遠慮さえしなければ、クノンだってすぐにでも調べていたはずだ。
「どうかな? 僕は全然心当たりがないんだけど、麗しの聖女様はわかるかな? それとも二人で神秘を解明しちゃおうか?」
クノンの軽口は無視して、聖女は淡々と答えた。
「神の酒樽に使用されている材料――木材は何か。
一見どこにでもありそうな木材ですが、手触りや硬度は、知っているものとはどれとも違いました。重量も……あの大きさにしては軽いのです。あのように古い物なので、時の流れに合わせて擦り減ったり変わったりした部分も多分にありそうですし、正確にわかることの方が少ないです。

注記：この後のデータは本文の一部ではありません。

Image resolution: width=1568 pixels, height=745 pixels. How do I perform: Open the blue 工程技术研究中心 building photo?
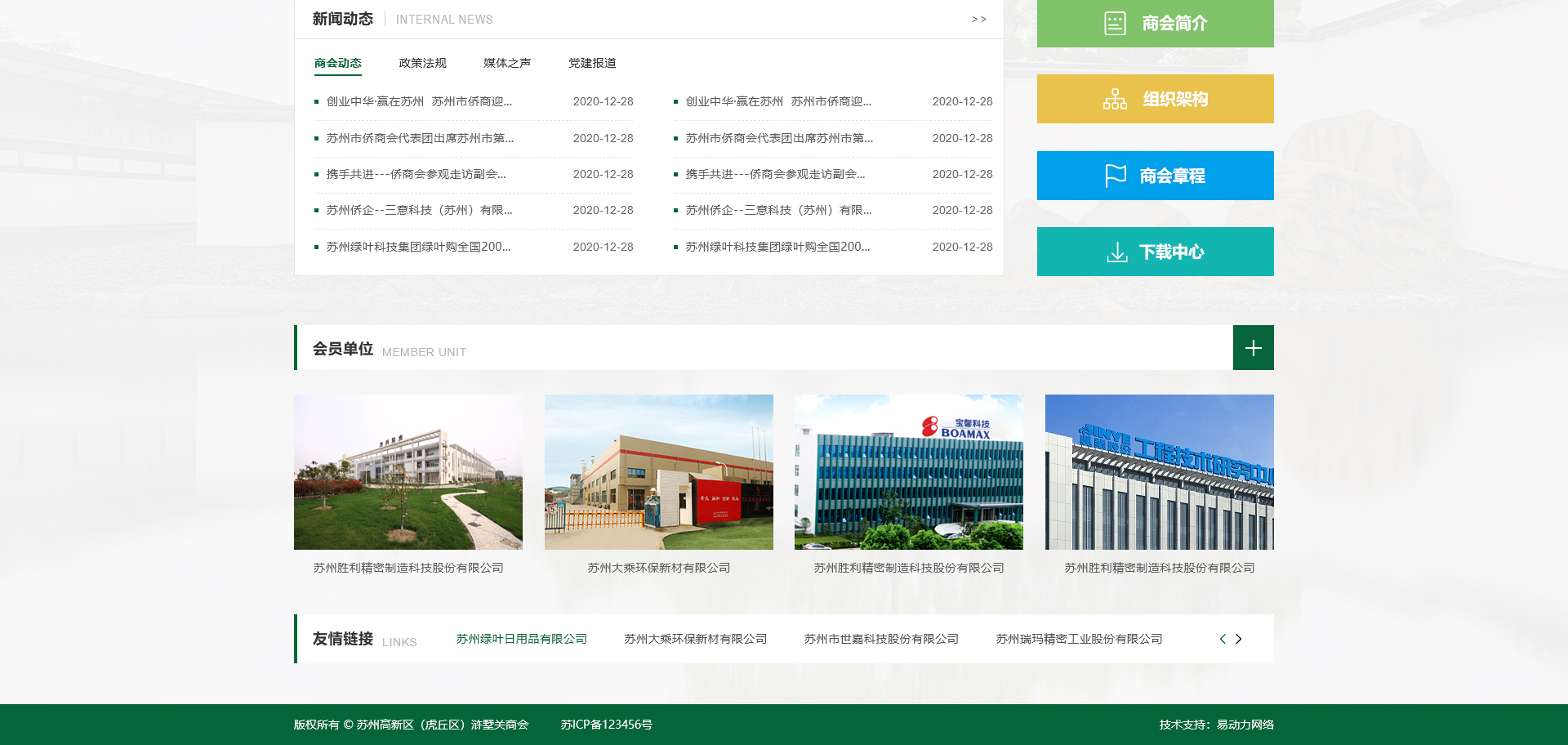[x=1159, y=472]
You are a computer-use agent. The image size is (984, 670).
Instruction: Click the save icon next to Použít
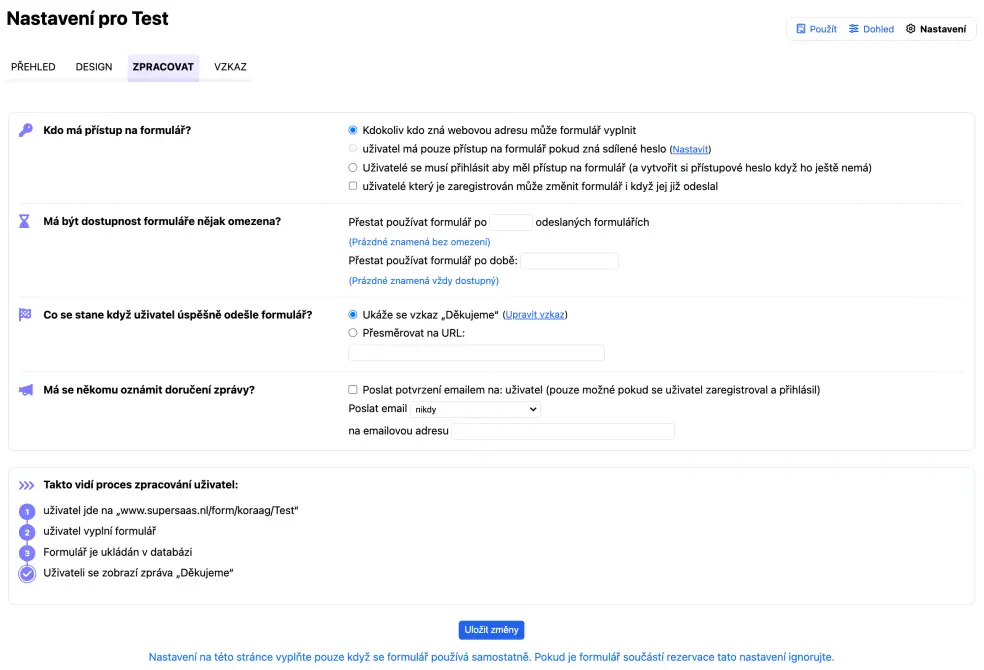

霊樹の類かもしれませんが、過ぎた年月がその手掛かりさえも擦り減らしてしまったように思います。まあ、特殊な素材であることは間違いないとは思いますが。間違っても簡単に調達できる素材ではないと思います。だって普通の木材では耐えられない年月を過ごしているはずですから。
ここまではいいですか?」
「もちろん」とクノンは頷く。
長々淡々と話す聖女だが、全部がクノンも同意見だった。
「キーブン先生なら何かわかるかもしれませんが、ここにはいませんから。ディラシックに帰った暁には、グレイ先生に返す前に、見てもらおうと思っています」
つまり、聖女でも答えはわからないようだ。
「候補は三つ思いつきますが、自信はありません。
それでもよければ話しますが」
「あ、聞きたい聞きたい」
「では観察メモの手伝いをお願いします。やりながら話しましょう」
「するする」
今のところやることがないので、クノンは聖女の手伝いをすることにした。
――こっちもこっちで興味がないわけではない。
ずっと気になっていた。
果たしてここではどんな物を育てているのか、と。
聖女の教室は大変なことになっていたが。
ここもここで、今は聖女が出入りしている。それだけに気になっていた。
きっと、面白い物を育てているに違いない、と。